Objective - Render the lines in the stretch from the one containing "You are a computer-use" through the one containing "point(755,335)" as a Markdown table with the columns Row and Line, skipping blank lines and leaving out the pictures.

++++ Dataset rows ++++

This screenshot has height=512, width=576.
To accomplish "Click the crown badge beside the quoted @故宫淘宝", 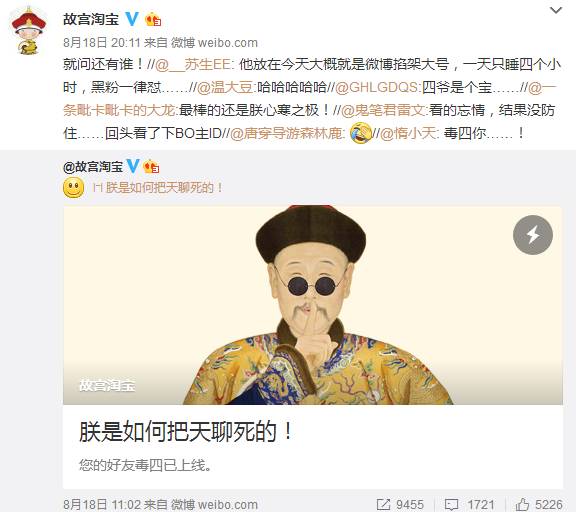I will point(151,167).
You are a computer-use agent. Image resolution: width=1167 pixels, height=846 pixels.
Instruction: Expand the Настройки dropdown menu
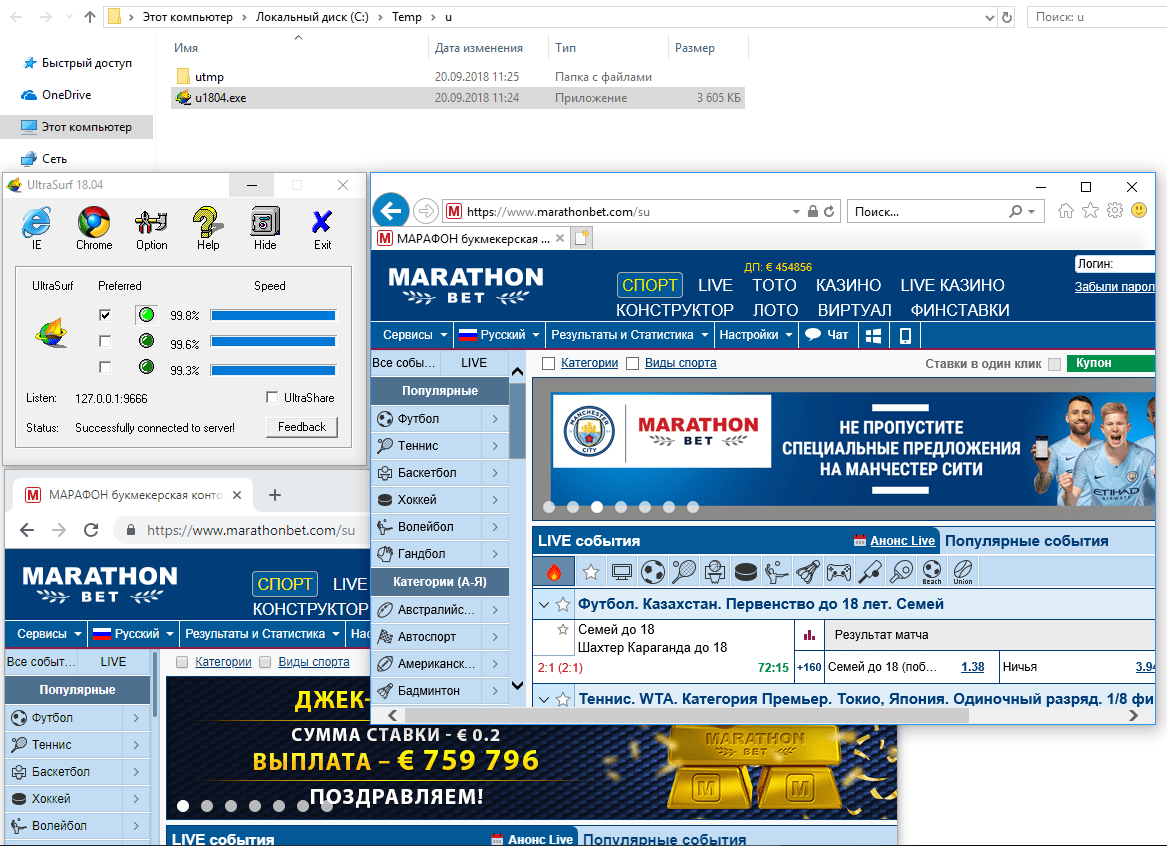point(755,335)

++++
++++ Dataset rows ++++

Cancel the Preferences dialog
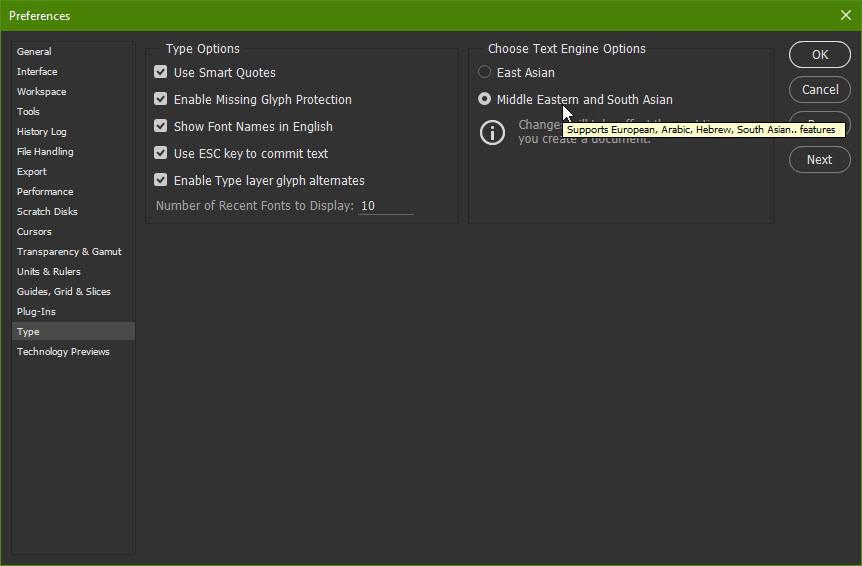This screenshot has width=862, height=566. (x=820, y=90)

++++

Written answer -
| Row | Line |
|---|---|
| 1 | You are a computer-use agent. Image resolution: width=1167 pixels, height=846 pixels. |
| 2 | Instruction: Expand the Настройки dropdown menu |
| 3 | point(755,335) |